**PROBLEM:** The lines to retype run from the one containing "Where should I" through the end of the listing below. Reproduce them exactly, leaving out pictures.

**EXERCISE INPUT:**
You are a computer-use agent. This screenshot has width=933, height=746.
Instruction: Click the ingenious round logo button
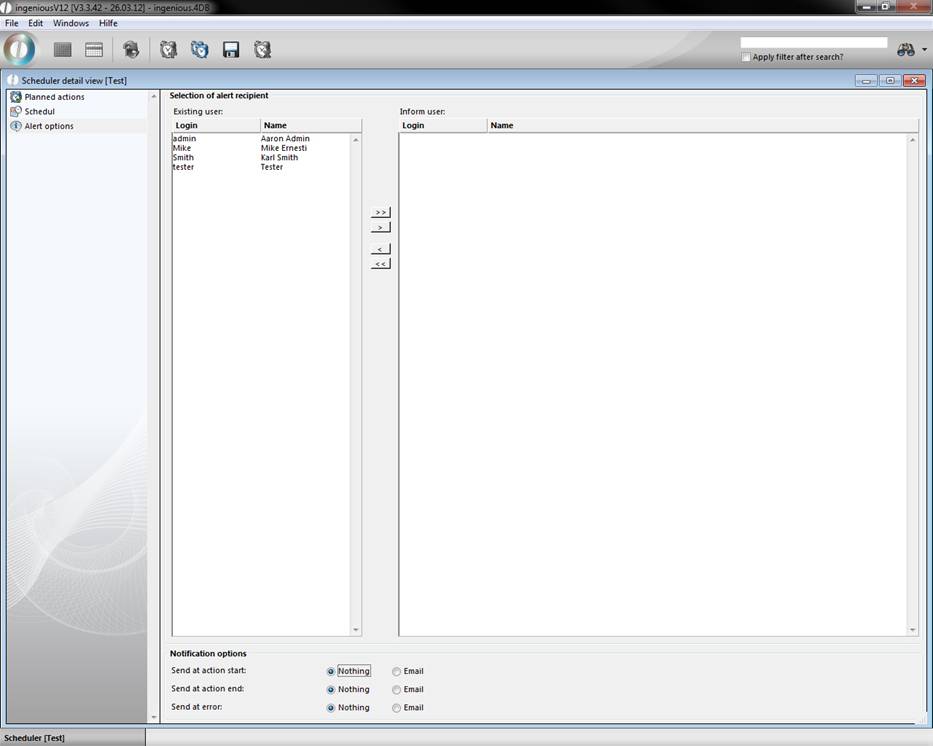(19, 48)

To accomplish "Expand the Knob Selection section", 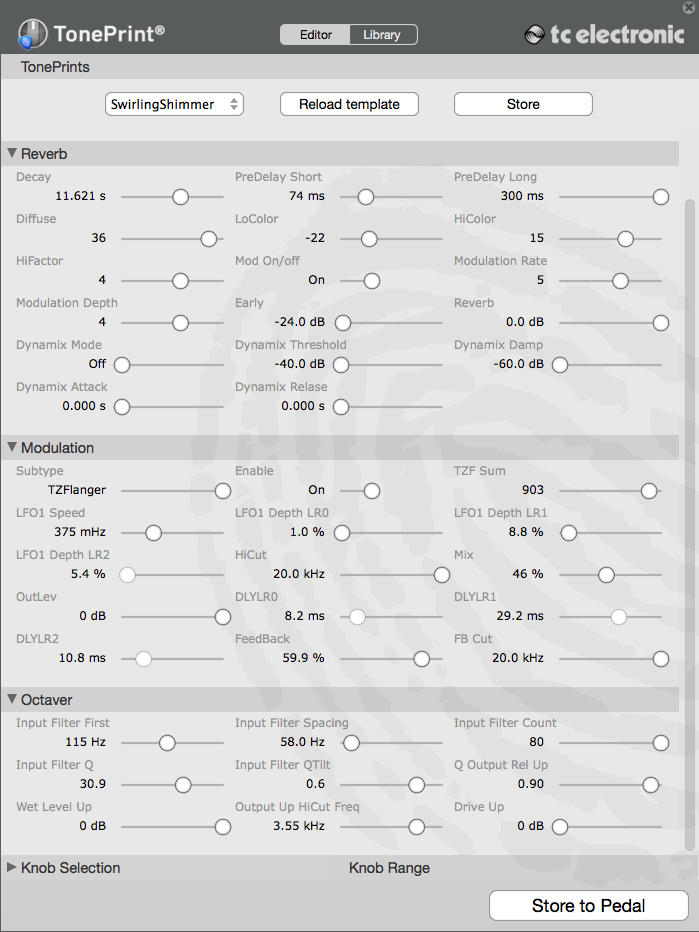I will [13, 868].
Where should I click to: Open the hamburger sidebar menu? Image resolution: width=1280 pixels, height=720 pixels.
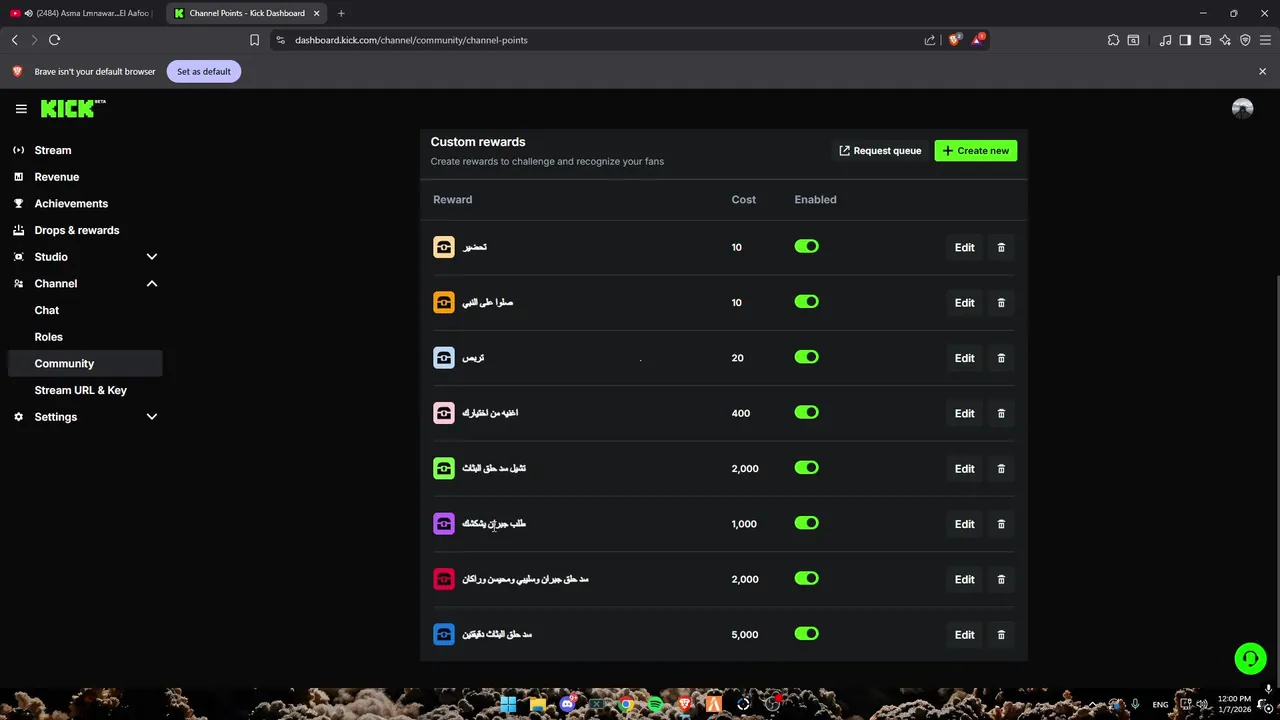(x=21, y=109)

**SOLUTION:**
Where should I click to: Open the hamburger sidebar menu? Image resolution: width=1280 pixels, height=720 pixels.
(x=21, y=109)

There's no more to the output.